[<prev] [next>] [<thread-prev] [thread-next>] [day] [month] [year] [list]
Message-ID: <OFDEF165C1.4EC97DB2-ON482571E3.003A211D-482571E3.003F7CC6@cn.ibm.com>
Date: Fri, 8 Sep 2006 19:36:40 +0800
From: Shu Qing Yang <yangshuq@...ibm.com>
To: Andrew Morton <akpm@...l.org>
Cc: linux-kernel@...r.kernel.org
Subject: Re: [Problem] System hang when I run pounder and syscall test on kernel
2.6.18-rc5
Andrew Morton <akpm@...l.org> wrote on 2006-09-08 10:14:34:
> On Thu, 7 Sep 2006 12:35:09 +0800
> Shu Qing Yang <yangshuq@...ibm.com> wrote:
>
> > Problem description:
> > I run pounder, scsi_debug on a machine. Then start 200 random
syscall
> > test
> > simultaneously. Tens of minutes later, the system hang.
>
> What is "pounder" and from where can it be obtained?
>
Thanks for your reply.
Pounder is part of ltp and locate in LTPROOT/testcases/pounder21.

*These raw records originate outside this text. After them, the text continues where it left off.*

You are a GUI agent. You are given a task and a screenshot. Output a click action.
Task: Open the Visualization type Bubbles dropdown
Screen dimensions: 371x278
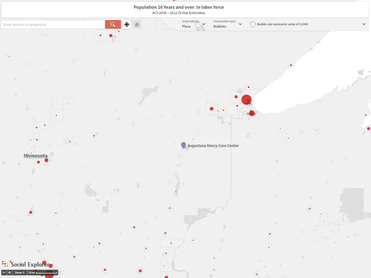pos(228,24)
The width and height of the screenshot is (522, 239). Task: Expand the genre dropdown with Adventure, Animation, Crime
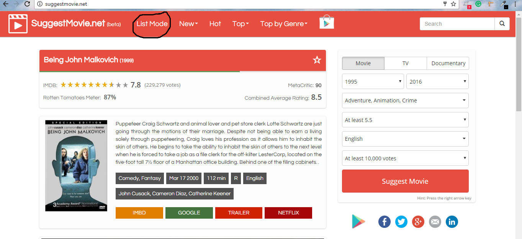pos(405,101)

It is a suit of test cases including mem_alloc, random_syscall, bonnie++,
etc.
> Running two tests at the same time complicates things. The next step
> should be to determine whether it is reproducible. If it is, then see
if
> it is reproducible with just one test running (presumably pounder?)
>
Running multiple cases simultaneously is to stress kernel more. And
because of
lack of machine resource I have no chance to reproduce it.

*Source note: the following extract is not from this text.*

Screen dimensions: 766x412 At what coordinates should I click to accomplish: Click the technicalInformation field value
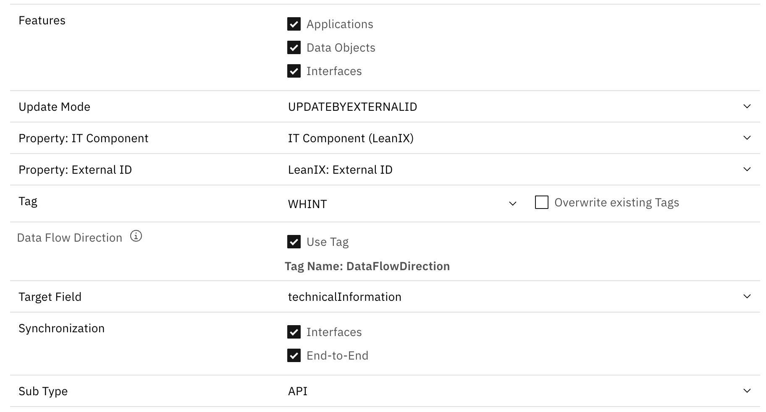coord(344,297)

> It would be helpful to provide sufficient information to give others a
> chance of reproducing it: amount of memory, method for configuring the
> scsi-debug "disks", method for invoking pounder, etc.
>
The machine belongs to IBM p-Series with power5+ cpu and 2GB memory.
Run LTPROOT/testscript/ltp-scsi_debug.sh and
LTPROOT/testscript/pounder21/pounder directly.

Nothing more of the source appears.